-2

I'm sure this is a common question but I'm such a python newbie I don't know how to search for the question.

I have a script with a function like so:

firstarg = sys.argv[1]
secondarg = sys.argv[2]

def examplefunc(firstarg):
    #does something
#returns something

def example2(firstarg, secondarg):
    #also does something and returns something

I have a folder with a huge number of txt files. For the first example function I want to cycle through all these txt files and print out the answer in to one new file (i.e. pass in each txt file as firstarg).
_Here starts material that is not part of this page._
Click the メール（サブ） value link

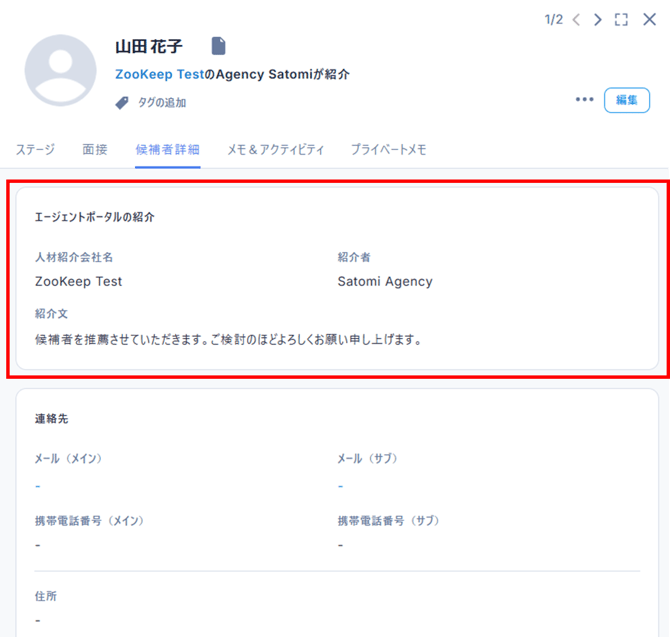(341, 485)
Similarly for the second function I want to fix the first argument as one particular txt file and for the second argument cycle through all remaining txt files.

The only way I know how to run python commands with arguments like this would be to run in my terminal something of the form:

python myscript.py ./txtfile1 ./txtfile2

And then change the arguments accordingly. I'm sure there's a better way. Can anyone help?

prply
  • 23
  • 1
  • 5

3 Answers3

1

If you want to get a list of all of the files in a directory, there are two ways you can do it.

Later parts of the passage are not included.